Charles Clifford and his family ( Between 1859 and 1860 )
If Henry Fox Talbot can be credited with being the inventor of commercial photography in the 1840s, then Charles Clifford must count as a pioneer. Despite carrying out much of his work in Spain he was nevertheless pretty well-known internationally. Queen Victoria, for example, commissioned him to photograph her in Windsor Castle in 1861.
That very same year he also published a couple of volumes chock-a-block full of photographs using various methods being developed at the time. They were commissioned by people such as the King and Queen of Spain, the Emperors of France, Russia and Austria - as well as by Queen Victoria and Prince Albert.
Among the collection were two of Gibraltar and one of nearby Algeciras just across the Bay from the Rock. There may have been more but I have as yet not been able to find any digital evidence for them. Here they are.
The Rock from the western beach in Spain - It is a classic shot that will be repeated endlessly by many other well known photographers ( 1859c )
The northern area ( Detail of main photograph )
Moorish Castle (see LINK) and town ( Detail of main photograph )
View of the town from one of the Moorish Castle walls ( 1859c )
The cannon and ordnance on the left belong to Jones's Battery. According to local historian Tito Vallejo, the hill that can be seen in the middle below the cliffs was known locally as la Cuesta del Mortuorio. The gardens in the foreground were those belonging to the residence of Gibraltar's chief engineer, with its entrance well below the limits of the photograph in Engineer Lane.

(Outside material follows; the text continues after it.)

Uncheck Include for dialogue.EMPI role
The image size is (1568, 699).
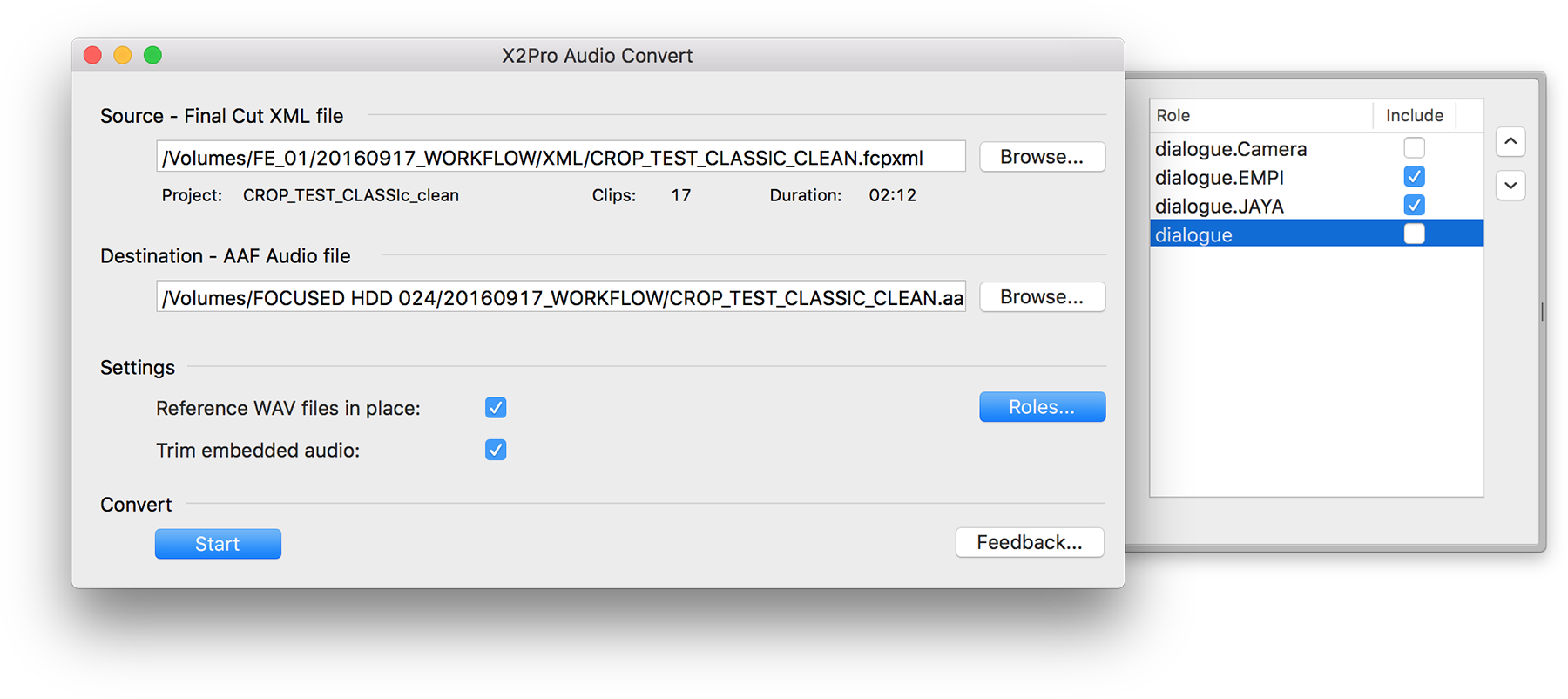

The locals called it el Coronel presumably based on the fact that most of Gibraltar's chief engineer's were - at the very least - colonels.
Detail
Detail
A view of Algeciras
A view of the southern side of Algeciras ( Detail )
A view of the northern side of Algeciras ( Detail )
The photo is one of the few old ones of Algeciras where a cut-off date can be identified. The engraving below it is from a December 1859 edition of the Illustrated London News in which the caption states that it was based on the photo above it. It was taken by Charles Clifford Infantas. The “Infantas” referred to Clifford’s shop in Calle de las Infantas in Madrid.